Task requirements —
All of the data below is to be output without alteration.

Stored records

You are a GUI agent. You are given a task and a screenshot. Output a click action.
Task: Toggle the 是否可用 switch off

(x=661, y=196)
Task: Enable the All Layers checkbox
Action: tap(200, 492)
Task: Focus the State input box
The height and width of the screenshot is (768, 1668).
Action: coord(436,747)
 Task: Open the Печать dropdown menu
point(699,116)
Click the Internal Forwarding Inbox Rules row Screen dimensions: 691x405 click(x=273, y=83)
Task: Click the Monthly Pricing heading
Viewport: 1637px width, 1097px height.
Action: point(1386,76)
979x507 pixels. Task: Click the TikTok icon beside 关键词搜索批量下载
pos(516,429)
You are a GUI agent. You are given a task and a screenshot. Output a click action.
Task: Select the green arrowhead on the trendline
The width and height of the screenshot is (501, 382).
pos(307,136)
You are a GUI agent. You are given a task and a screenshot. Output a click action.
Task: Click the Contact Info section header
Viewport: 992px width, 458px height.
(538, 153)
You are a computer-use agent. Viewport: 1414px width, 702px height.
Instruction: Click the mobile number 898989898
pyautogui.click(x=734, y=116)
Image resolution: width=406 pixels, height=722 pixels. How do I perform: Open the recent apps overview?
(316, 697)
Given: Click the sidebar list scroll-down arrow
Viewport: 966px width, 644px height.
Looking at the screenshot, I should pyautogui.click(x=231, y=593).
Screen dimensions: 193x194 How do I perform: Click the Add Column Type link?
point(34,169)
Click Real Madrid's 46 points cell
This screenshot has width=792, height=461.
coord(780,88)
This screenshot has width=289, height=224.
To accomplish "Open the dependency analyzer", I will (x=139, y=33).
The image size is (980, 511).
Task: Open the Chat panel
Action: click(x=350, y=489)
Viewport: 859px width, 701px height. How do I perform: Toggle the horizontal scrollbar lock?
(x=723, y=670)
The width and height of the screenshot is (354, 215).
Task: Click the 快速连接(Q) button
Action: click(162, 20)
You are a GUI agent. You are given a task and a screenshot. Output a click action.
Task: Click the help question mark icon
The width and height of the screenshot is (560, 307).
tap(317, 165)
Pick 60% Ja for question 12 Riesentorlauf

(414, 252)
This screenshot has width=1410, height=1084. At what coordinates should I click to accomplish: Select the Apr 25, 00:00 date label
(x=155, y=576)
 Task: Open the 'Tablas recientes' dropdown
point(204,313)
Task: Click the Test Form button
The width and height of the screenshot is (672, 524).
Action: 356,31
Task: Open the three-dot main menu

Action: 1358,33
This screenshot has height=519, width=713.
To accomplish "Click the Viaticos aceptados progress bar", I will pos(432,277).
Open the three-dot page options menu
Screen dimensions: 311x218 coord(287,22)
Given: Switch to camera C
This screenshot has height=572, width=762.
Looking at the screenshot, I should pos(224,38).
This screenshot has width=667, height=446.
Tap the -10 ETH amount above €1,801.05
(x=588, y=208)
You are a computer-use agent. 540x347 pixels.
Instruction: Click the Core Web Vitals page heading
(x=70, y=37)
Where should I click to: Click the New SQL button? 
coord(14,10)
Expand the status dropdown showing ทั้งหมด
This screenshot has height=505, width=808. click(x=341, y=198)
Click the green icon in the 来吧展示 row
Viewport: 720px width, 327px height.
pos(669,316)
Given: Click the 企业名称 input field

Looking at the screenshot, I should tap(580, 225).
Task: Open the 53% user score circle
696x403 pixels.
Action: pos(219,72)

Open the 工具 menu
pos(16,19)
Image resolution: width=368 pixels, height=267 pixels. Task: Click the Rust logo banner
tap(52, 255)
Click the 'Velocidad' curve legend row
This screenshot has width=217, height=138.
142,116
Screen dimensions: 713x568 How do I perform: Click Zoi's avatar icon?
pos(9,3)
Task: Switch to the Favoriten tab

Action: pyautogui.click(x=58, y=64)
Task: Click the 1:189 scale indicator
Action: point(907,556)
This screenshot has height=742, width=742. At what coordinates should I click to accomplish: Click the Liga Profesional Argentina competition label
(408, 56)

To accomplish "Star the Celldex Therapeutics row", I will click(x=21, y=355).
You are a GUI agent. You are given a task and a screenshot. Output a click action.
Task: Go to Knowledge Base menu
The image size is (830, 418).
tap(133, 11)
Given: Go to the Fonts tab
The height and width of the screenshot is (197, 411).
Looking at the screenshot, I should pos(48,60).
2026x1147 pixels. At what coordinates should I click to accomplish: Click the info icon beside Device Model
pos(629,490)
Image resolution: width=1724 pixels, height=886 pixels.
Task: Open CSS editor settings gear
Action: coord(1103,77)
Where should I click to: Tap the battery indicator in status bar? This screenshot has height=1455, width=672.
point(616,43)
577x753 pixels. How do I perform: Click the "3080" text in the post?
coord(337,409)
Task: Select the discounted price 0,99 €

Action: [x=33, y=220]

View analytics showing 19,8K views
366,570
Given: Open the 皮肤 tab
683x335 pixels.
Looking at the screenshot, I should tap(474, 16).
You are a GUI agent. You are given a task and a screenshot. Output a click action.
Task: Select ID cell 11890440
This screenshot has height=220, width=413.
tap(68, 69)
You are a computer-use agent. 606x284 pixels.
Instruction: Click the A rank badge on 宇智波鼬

Solution below —
You are a GUI agent. You are given a task and a screenshot. Output a click action.
Task: Toggle the 是否可用 switch off

(x=661, y=196)
Task: Enable the All Layers checkbox
Action: tap(200, 492)
Task: Focus the State input box
The height and width of the screenshot is (768, 1668).
Action: coord(436,747)
 Task: Open the Печать dropdown menu
point(699,116)
Click the Internal Forwarding Inbox Rules row Screen dimensions: 691x405 click(x=273, y=83)
Task: Click the Monthly Pricing heading
Viewport: 1637px width, 1097px height.
Action: point(1386,76)
979x507 pixels. Task: Click the TikTok icon beside 关键词搜索批量下载
pos(516,429)
You are a GUI agent. You are given a task and a screenshot. Output a click action.
Task: Select the green arrowhead on the trendline
The width and height of the screenshot is (501, 382).
pos(307,136)
You are a GUI agent. You are given a task and a screenshot. Output a click action.
Task: Click the Contact Info section header
Viewport: 992px width, 458px height.
(538, 153)
You are a computer-use agent. Viewport: 1414px width, 702px height.
Instruction: Click the mobile number 898989898
pyautogui.click(x=734, y=116)
Image resolution: width=406 pixels, height=722 pixels. How do I perform: Open the recent apps overview?
(316, 697)
Given: Click the sidebar list scroll-down arrow
Viewport: 966px width, 644px height.
Looking at the screenshot, I should pyautogui.click(x=231, y=593).
Screen dimensions: 193x194 How do I perform: Click the Add Column Type link?
point(34,169)
Click Real Madrid's 46 points cell
This screenshot has width=792, height=461.
coord(780,88)
This screenshot has width=289, height=224.
To accomplish "Open the dependency analyzer", I will (x=139, y=33).
The image size is (980, 511).
Task: Open the Chat panel
Action: click(x=350, y=489)
Viewport: 859px width, 701px height. How do I perform: Toggle the horizontal scrollbar lock?
(x=723, y=670)
The width and height of the screenshot is (354, 215).
Task: Click the 快速连接(Q) button
Action: click(162, 20)
You are a GUI agent. You are given a task and a screenshot. Output a click action.
Task: Click the help question mark icon
The width and height of the screenshot is (560, 307).
tap(317, 165)
Pick 60% Ja for question 12 Riesentorlauf

(414, 252)
This screenshot has width=1410, height=1084. At what coordinates should I click to accomplish: Select the Apr 25, 00:00 date label
(x=155, y=576)
 Task: Open the 'Tablas recientes' dropdown
point(204,313)
Task: Click the Test Form button
The width and height of the screenshot is (672, 524).
Action: 356,31
Task: Open the three-dot main menu

Action: 1358,33
This screenshot has height=519, width=713.
To accomplish "Click the Viaticos aceptados progress bar", I will pos(432,277).
Open the three-dot page options menu
Screen dimensions: 311x218 coord(287,22)
Given: Switch to camera C
This screenshot has height=572, width=762.
Looking at the screenshot, I should pos(224,38).
This screenshot has width=667, height=446.
Tap the -10 ETH amount above €1,801.05
(x=588, y=208)
You are a computer-use agent. 540x347 pixels.
Instruction: Click the Core Web Vitals page heading
(x=70, y=37)
Where should I click to: Click the New SQL button? 
coord(14,10)
Expand the status dropdown showing ทั้งหมด
This screenshot has height=505, width=808. click(x=341, y=198)
Click the green icon in the 来吧展示 row
Viewport: 720px width, 327px height.
pos(669,316)
Given: Click the 企业名称 input field

Looking at the screenshot, I should tap(580, 225).
Task: Open the 53% user score circle
696x403 pixels.
Action: pos(219,72)

Open the 工具 menu
pos(16,19)
Image resolution: width=368 pixels, height=267 pixels. Task: Click the Rust logo banner
tap(52, 255)
Click the 'Velocidad' curve legend row
This screenshot has width=217, height=138.
142,116
Screen dimensions: 713x568 How do I perform: Click Zoi's avatar icon?
pos(9,3)
Task: Switch to the Favoriten tab

Action: pyautogui.click(x=58, y=64)
Task: Click the 1:189 scale indicator
Action: point(907,556)
This screenshot has height=742, width=742. At what coordinates should I click to accomplish: Click the Liga Profesional Argentina competition label
(408, 56)

To accomplish "Star the Celldex Therapeutics row", I will click(x=21, y=355).
You are a GUI agent. You are given a task and a screenshot. Output a click action.
Task: Go to Knowledge Base menu
The image size is (830, 418).
tap(133, 11)
Given: Go to the Fonts tab
The height and width of the screenshot is (197, 411).
Looking at the screenshot, I should pos(48,60).
2026x1147 pixels. At what coordinates should I click to accomplish: Click the info icon beside Device Model
pos(629,490)
Image resolution: width=1724 pixels, height=886 pixels.
Task: Open CSS editor settings gear
Action: coord(1103,77)
Where should I click to: Tap the battery indicator in status bar? This screenshot has height=1455, width=672.
point(616,43)
577x753 pixels. How do I perform: Click the "3080" text in the post?
coord(337,409)
Task: Select the discounted price 0,99 €

Action: [x=33, y=220]

View analytics showing 19,8K views
366,570
Given: Open the 皮肤 tab
683x335 pixels.
Looking at the screenshot, I should tap(474, 16).
You are a GUI agent. You are given a task and a screenshot. Output a click action.
Task: Select ID cell 11890440
This screenshot has height=220, width=413.
tap(68, 69)
You are a computer-use agent. 606x284 pixels.
Instruction: Click the A rank badge on 宇智波鼬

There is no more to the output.